You hit on something from the Michael Wesch article that I also found interesting – the idea that students are struggling to understand the importance of education. I often wonder how many students are in college simply because they are supposed to be. Are all students truly interested in learning, or do they want that piece of paper that they think will make it easier to get a job? I believe educations is of fundamental importance to a well-functioning society, but maybe all young adults don’t understand the role they play in this. There are so many opportunities within education and for higher education reform, and your double-edge sword metaphor hits it right on the head.

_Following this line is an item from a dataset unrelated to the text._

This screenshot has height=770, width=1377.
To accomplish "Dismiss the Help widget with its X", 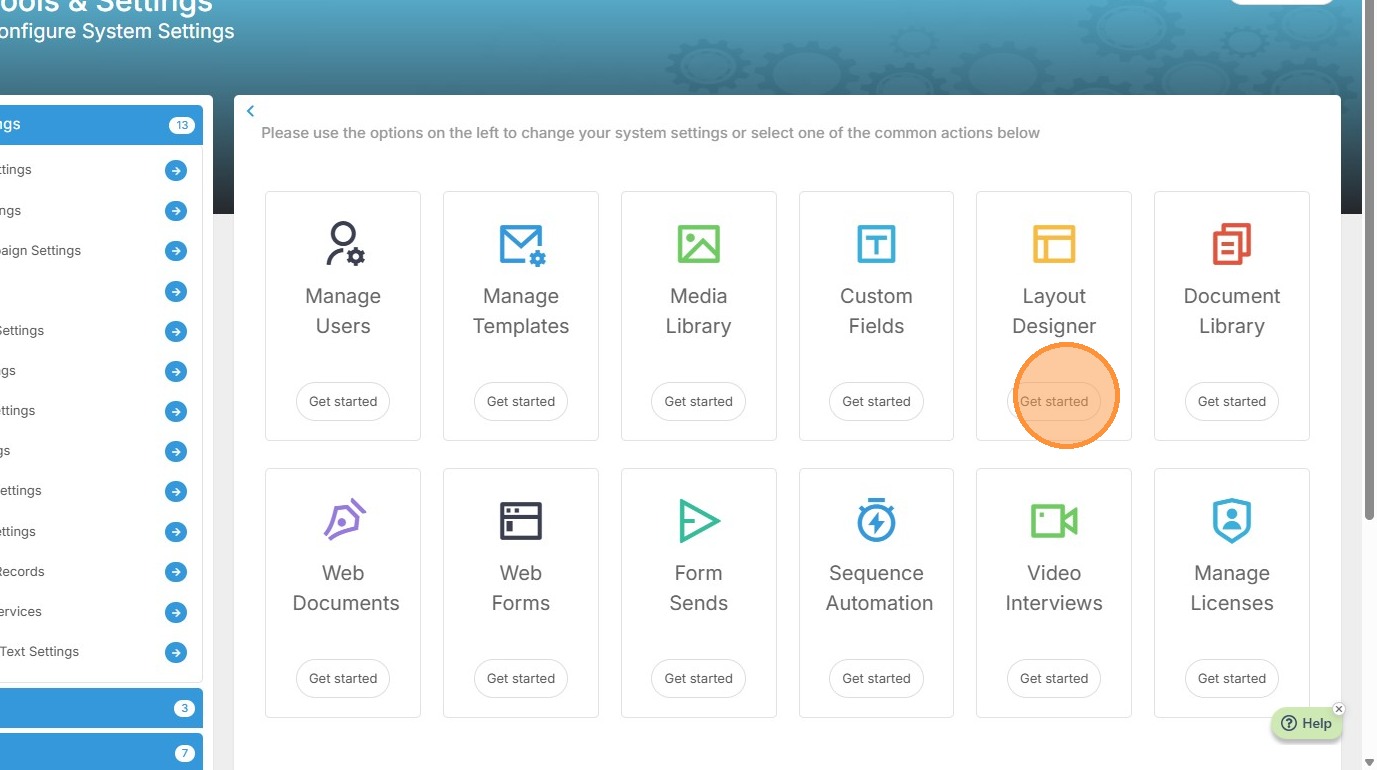I will [x=1339, y=709].
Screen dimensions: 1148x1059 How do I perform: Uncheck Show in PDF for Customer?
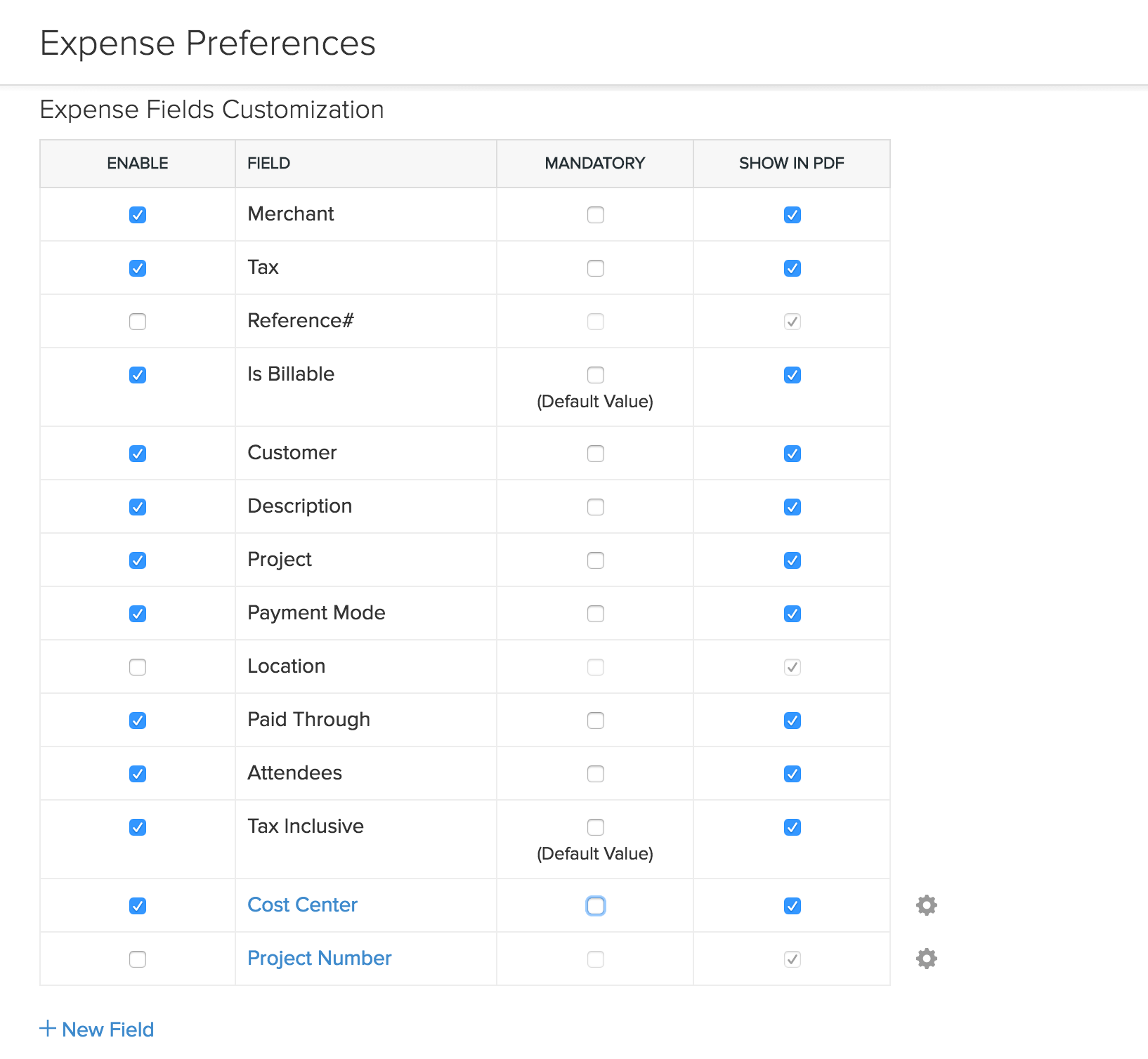tap(792, 454)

While I hope we never reach the level of homogeneity that the borg possessed, there is a way to change the perception of education. If we use “the power of positive thinking” as I have often used, there is the potential for us to begin changing how the classroom and subsequently education is implemented and therefore viewed.
An individual has a thought. A pair has an idea. A group has a process. A mass has a movement. And when a movement has traction it changes a paradigm of thought. When the paradigm changes the mindset of a generation it become the norm. From a thought can come a revolution in education.
It takes time to rotate a sword to be able to rest on the broad side of the blade.
I do agree on your points regarding “assimilation.” Resistance is … what’s that word?
I am thinking in context of public schooling, and further, my own experience with it.
I also agree it’s not all worthless – testing, standards, educational continuity across a very large population spread out across a very large chunk of earth, all have their place, all are useful.
Lastly, I also agree with the notion that the fault does not lie exclusively with the educators. A student with a chronic case of apathy and a nonexistent work ethic that refuses to put in the attention or work required to understand a lesson or concept does not help.
Of course one could argue that apathy is a result or symptom of an education system that failed that student. In some cases I could see the merit of such an argument. In other cases I could not.
I’m not entirely sure why we’re so concerned with pointing fingers.
“That’s not important right now, what’s important … is figuring out whose fault this is.” – Randy Marsh
Is it possible to do both, keep consistent standards across the board, yet provide individual attention to those willing to accept it?